▶ Task description
Give the lines of the records from the line with "The width and" to the line with "print-saved-table: PRINT DATE LAST SAVED 4/20/2025 7/29/202… is", both included, as a JSON list of strings, one string per line. Leave out blank lines and the pictures.

*** Recorded data ***

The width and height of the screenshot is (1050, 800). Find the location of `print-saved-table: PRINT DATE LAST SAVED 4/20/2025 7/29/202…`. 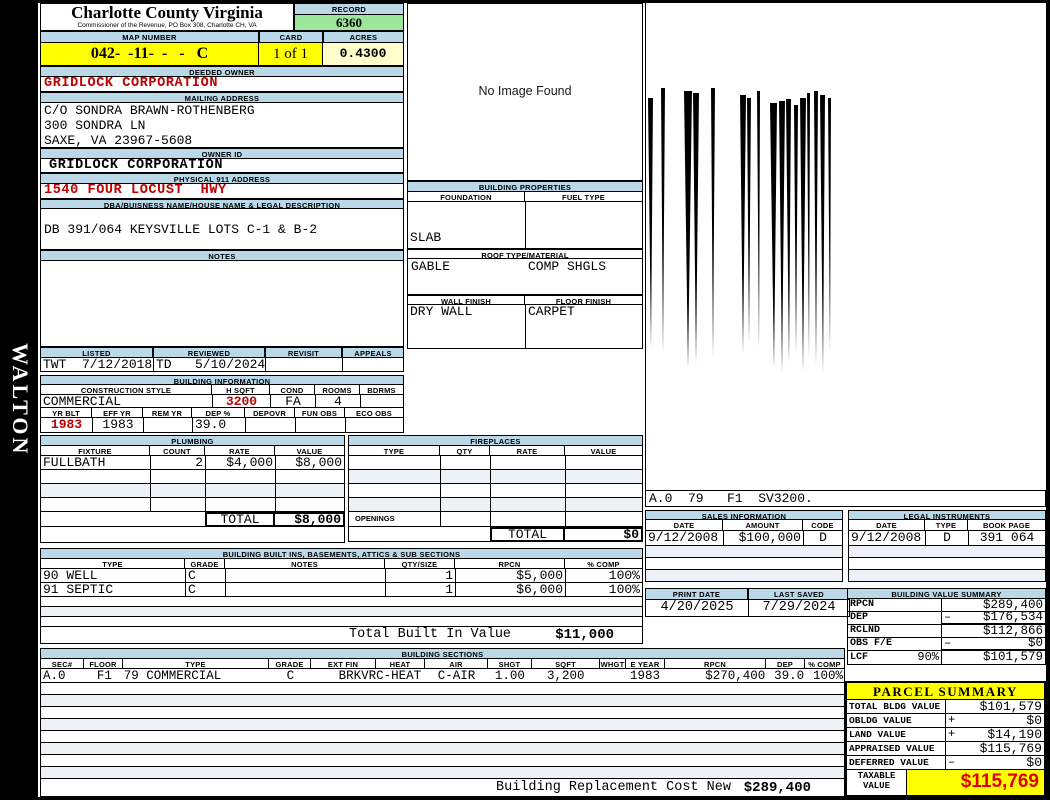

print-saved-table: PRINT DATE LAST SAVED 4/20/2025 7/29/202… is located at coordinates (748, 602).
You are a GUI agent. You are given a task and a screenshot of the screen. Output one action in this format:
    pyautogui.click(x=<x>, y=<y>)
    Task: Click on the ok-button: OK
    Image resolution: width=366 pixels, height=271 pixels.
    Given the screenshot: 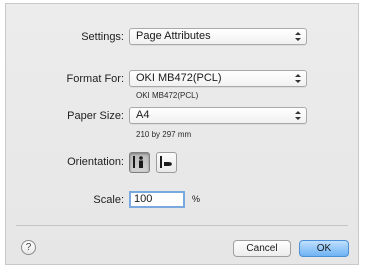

***
*** Recorded data ***

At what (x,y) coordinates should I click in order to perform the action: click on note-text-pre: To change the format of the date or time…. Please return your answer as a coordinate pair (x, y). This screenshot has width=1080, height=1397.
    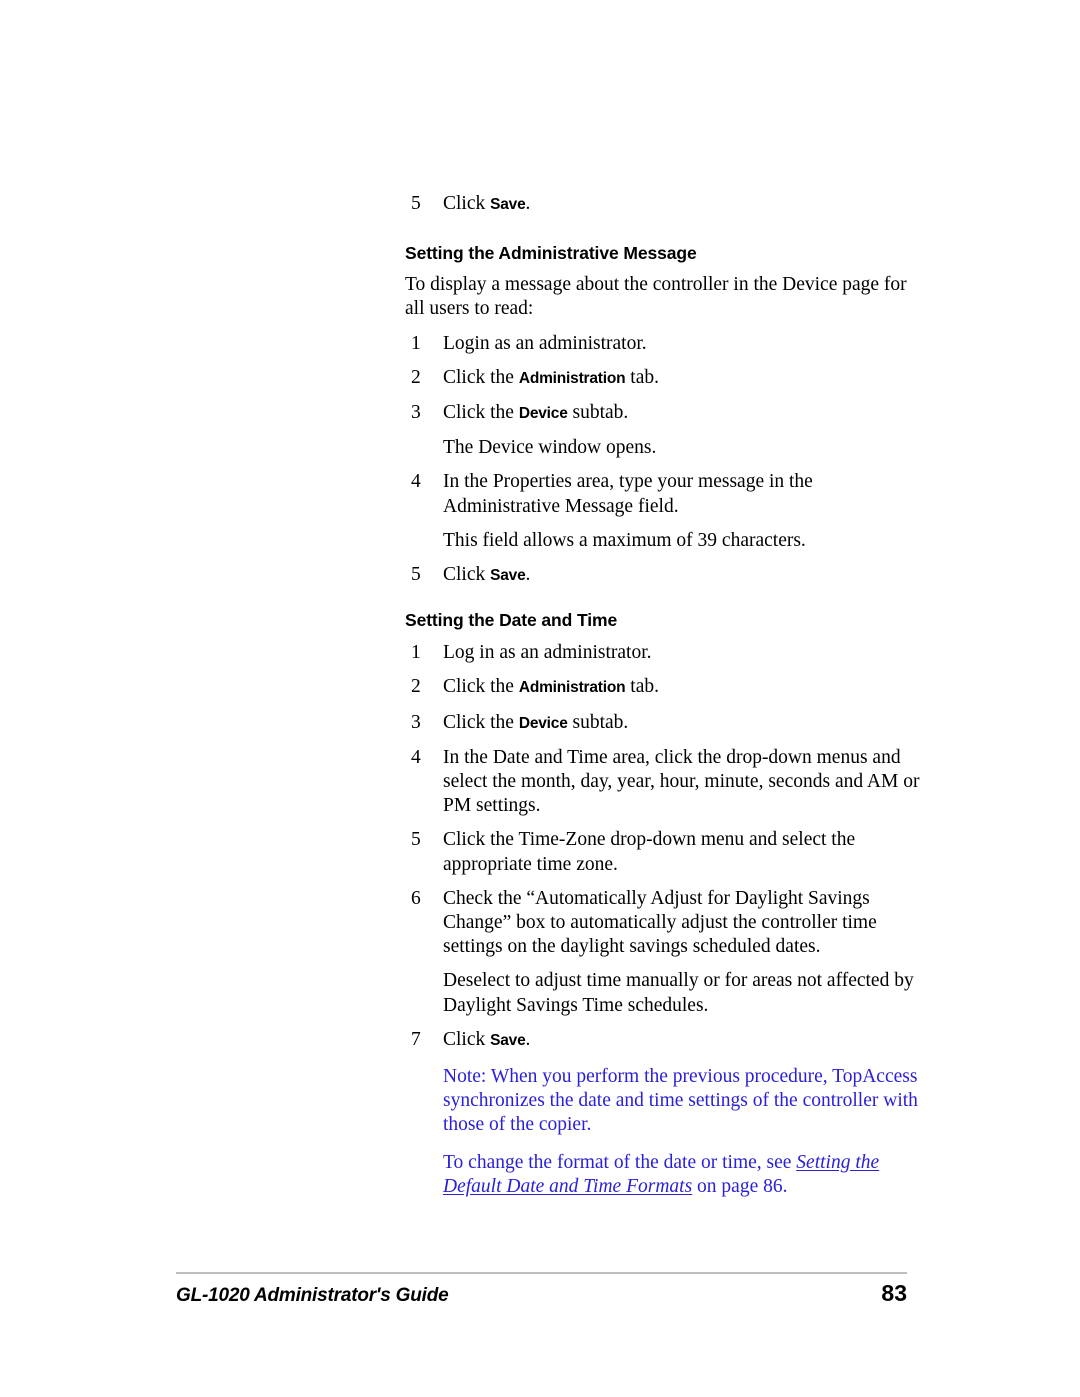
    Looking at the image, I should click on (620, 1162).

***
*** Recorded data ***

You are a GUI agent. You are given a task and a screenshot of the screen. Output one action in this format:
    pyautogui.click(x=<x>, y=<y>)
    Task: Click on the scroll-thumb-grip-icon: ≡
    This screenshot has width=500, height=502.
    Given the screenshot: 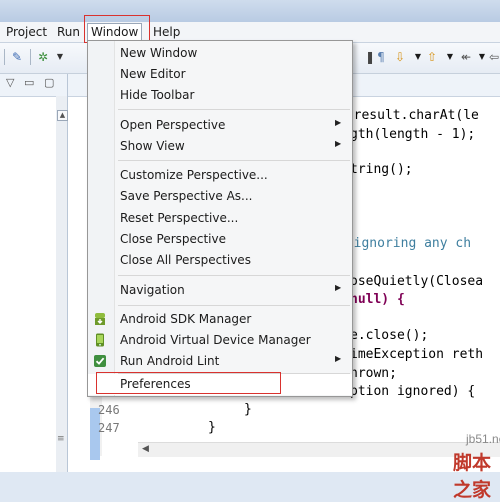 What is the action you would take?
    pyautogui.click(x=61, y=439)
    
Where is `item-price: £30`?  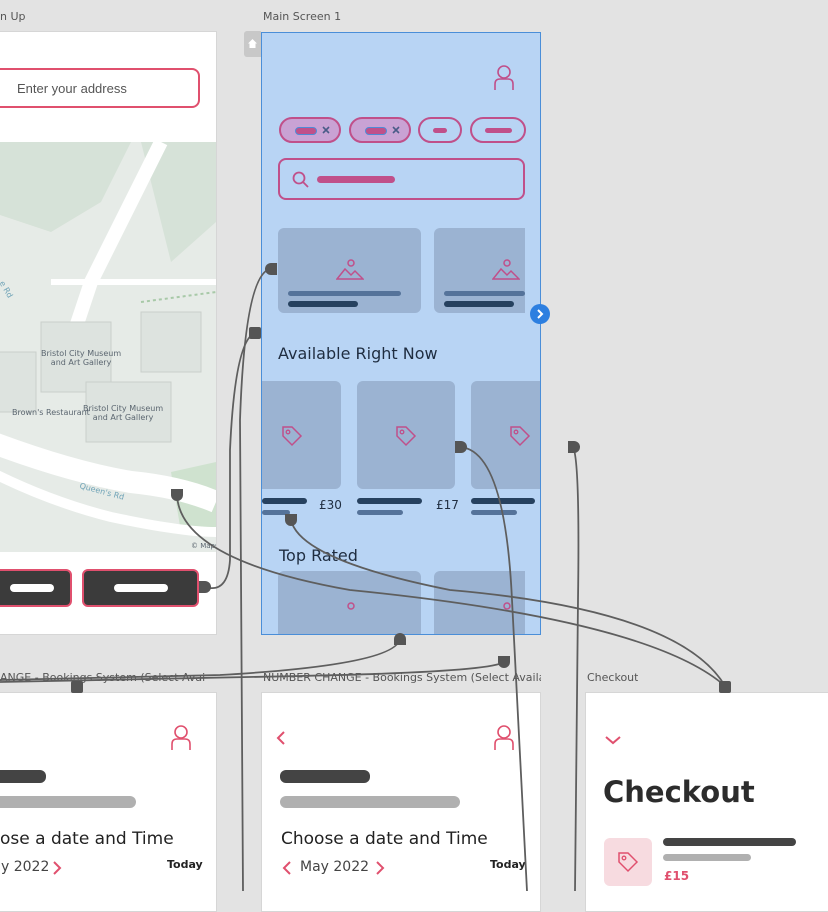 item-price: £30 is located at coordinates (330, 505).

***

▶ Reply
[
  "The width and height of the screenshot is (1050, 800). Find the location of `print-saved-table: PRINT DATE LAST SAVED 4/20/2025 7/29/202…`. ",
  "print-saved-table: PRINT DATE LAST SAVED 4/20/2025 7/29/202… is located at coordinates (748, 602)."
]